Soixante-quatorze îles posées sur une mer laiteuse de corail : voilà ce qui attend le navire au mouillage devant Airlie Beach. La petite capitale des Whitsundays, sur la côte du Queensland, sert de porte d'entrée à l'un des plus beaux plans d'eau d'Australie, en plein cœur du parc marin de la Grande Barrière. L'escale se joue donc sur deux tableaux : un bourg balnéaire décontracté, à vivre à pied, et un éventail d'excursions marines qui comptent parmi les plus spectaculaires du pays.
Un débarquement en chaloupe, puis tout à pied
Les paquebots ancrent au large — les fonds côtiers sont trop faibles pour accoster — et les chaloupes rejoignent en une quinzaine de minutes le Port of Airlie ou la marina voisine, selon les compagnies. De là, la rue principale se trouve à quelques minutes de marche : cafés, boutiques de plein air, terrasses et agences d'excursions se succèdent dans une ambiance de station tropicale détendue, où les tongs tiennent lieu de code vestimentaire. Les fins de semaine, un marché en plein air s'installe sur le front de mer : fruits tropicaux, artisanat et musiciens donnent le ton dès le matin.
Le lagon, plaisir gratuit du front de mer
Au centre du village, la municipalité entretient un vaste lagon artificiel de baignade entouré de pelouses et de barbecues publics. L'endroit règle élégamment un problème local : de novembre à mai, les méduses urticantes rendent la baignade en mer risquée, alors que le lagon, filtré et surveillé, reste ouvert à tous en toute saison. Les familles s'y installent pour la journée, serviette sur l'herbe et sorbet à la main, face aux voiliers qui entrent et sortent de la baie.
La promenade du Bicentenaire, entre mangroves et marinas
Pour prendre la mesure du site, la promenade du Bicentenaire longe la côte sur quelques kilomètres, du centre jusqu'aux quartiers de Cannonvale, en passant par plages, mangroves et pontons. On y croise joggeurs, cacatoès et pêcheurs du dimanche, avec des vues changeantes sur le passage des Whitsundays. Autre option verte : les sentiers du parc national de Conway, à une dizaine de minutes de route, grimpent dans la forêt tropicale humide jusqu'à des belvédères ouverts sur les îles.

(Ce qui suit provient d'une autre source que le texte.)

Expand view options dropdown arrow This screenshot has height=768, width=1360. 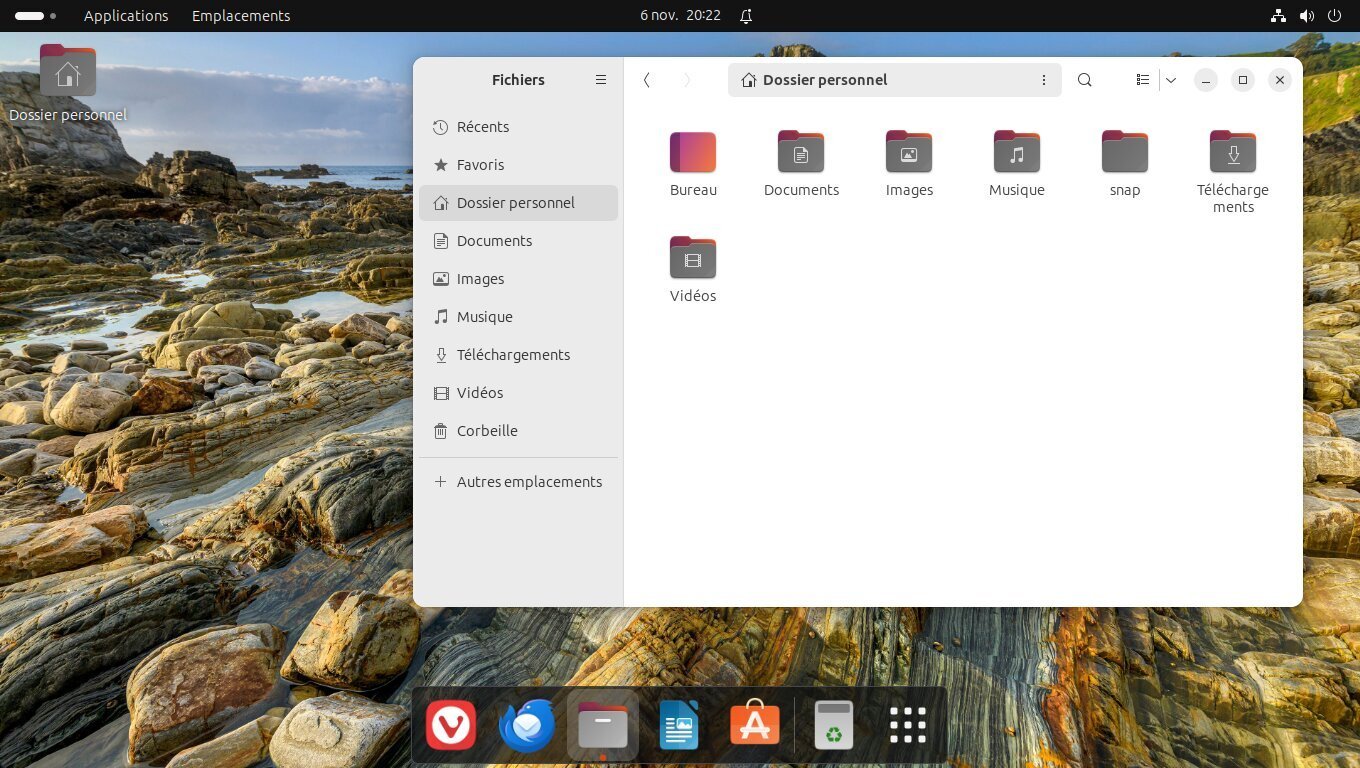1171,80
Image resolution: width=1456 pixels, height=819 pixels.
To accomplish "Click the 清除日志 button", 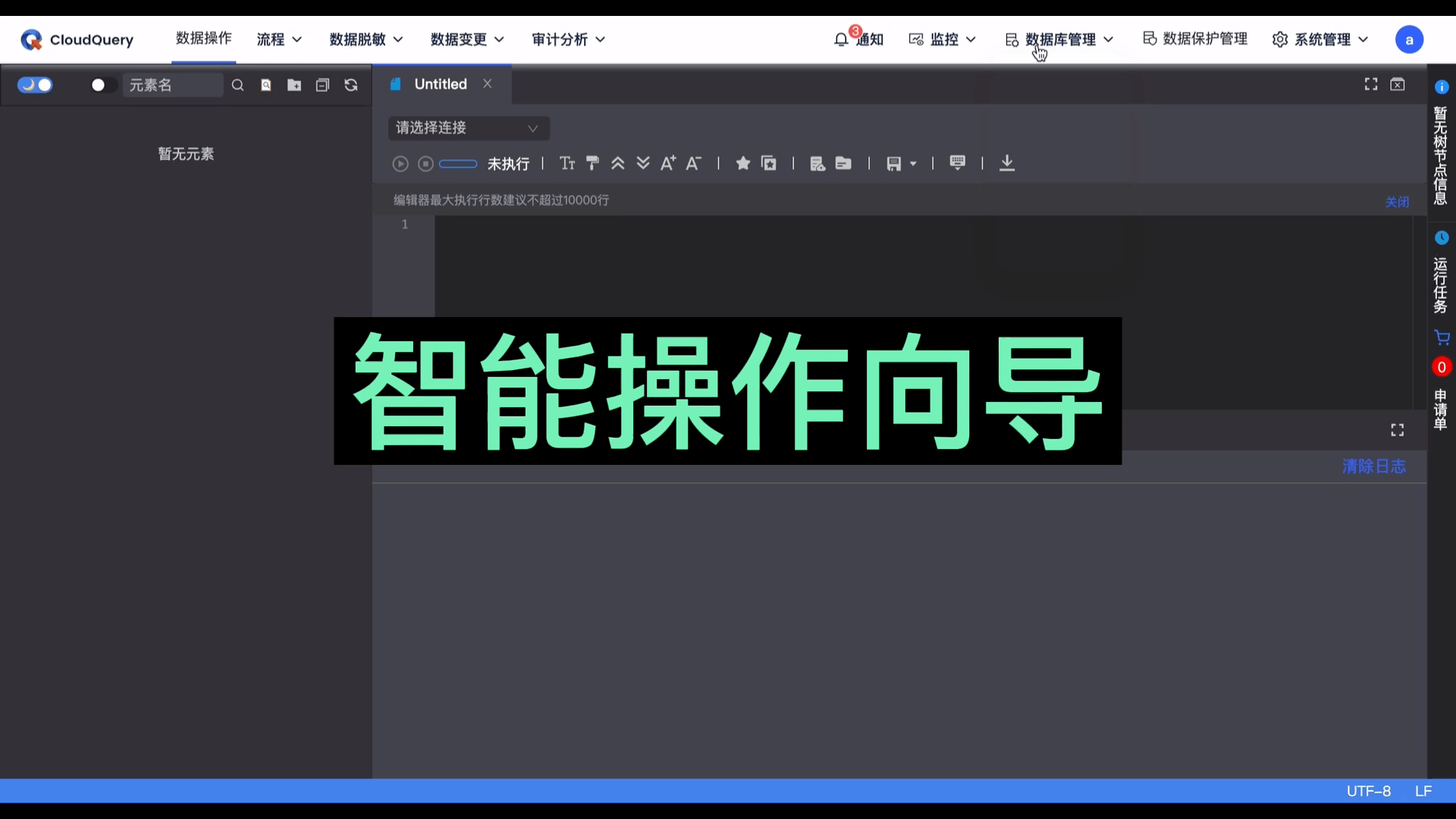I will (x=1374, y=467).
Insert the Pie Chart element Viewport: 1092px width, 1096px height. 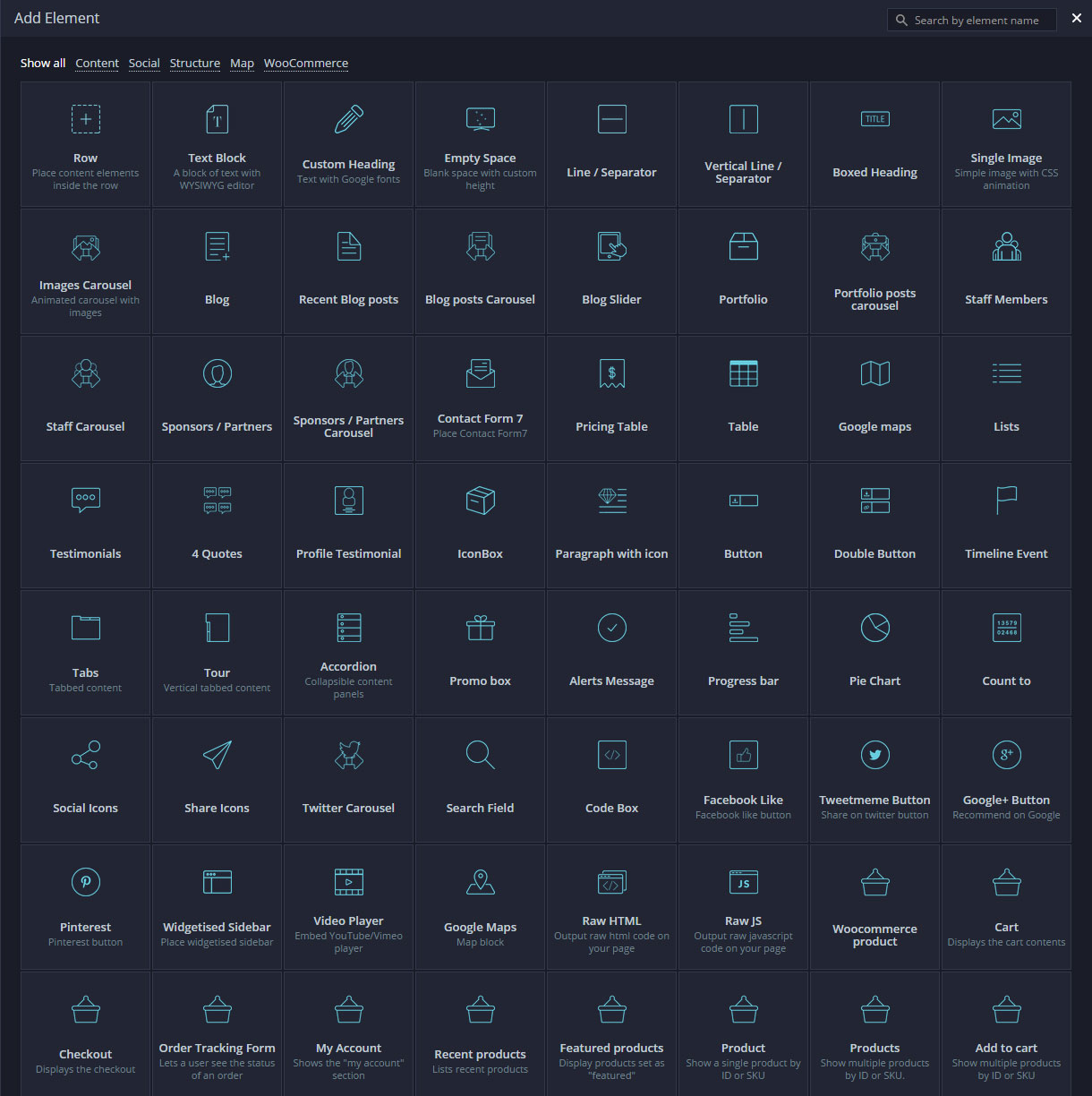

Whitehaven Beach et le récif, les grandes sorties
La journée permet-elle une excursion? Alors le choix royal s'appelle Whitehaven Beach, sur l'île Whitsunday : sept kilomètres de silice d'une blancheur irréelle, régulièrement classée parmi les plus belles plages du monde, accessible en catamaran rapide ou en semi-rigide. Le belvédère de Hill Inlet, où le sable et le turquoise se mêlent en volutes changeantes selon la marée, couronne la plupart des sorties. Les amateurs de corail opteront pour les sorties masque et tuba sur les récifs frangeants, les survols en hydravion ou en hélicoptère — avec, vu du ciel, le célèbre récif en forme de cœur — ou les bateaux à fond de verre pour rester au sec. Les places partent vite les jours d'escale : réserver tôt.
Repères pour l'escale
- Chaloupe : environ 15 minutes entre le navire et le rivage.
- Village entièrement accessible à pied depuis les marinas.
- Baignade en mer déconseillée de novembre à mai (méduses); lagon sûr à l'année.
- Excursions à Whitehaven : compter une demi-journée à une journée complète.
Au retour des chaloupes, le soleil descend derrière les collines et les mâts de la marina se découpent sur un ciel orangé, pendant que les terrasses s'animent doucement. Airlie Beach n'a rien d'une grande escale monumentale, et c'est très bien ainsi : elle offre une journée d'eau turquoise, de sable blanc et de simplicité tropicale dont on se souvient chaque fois que revient l'hiver québécois.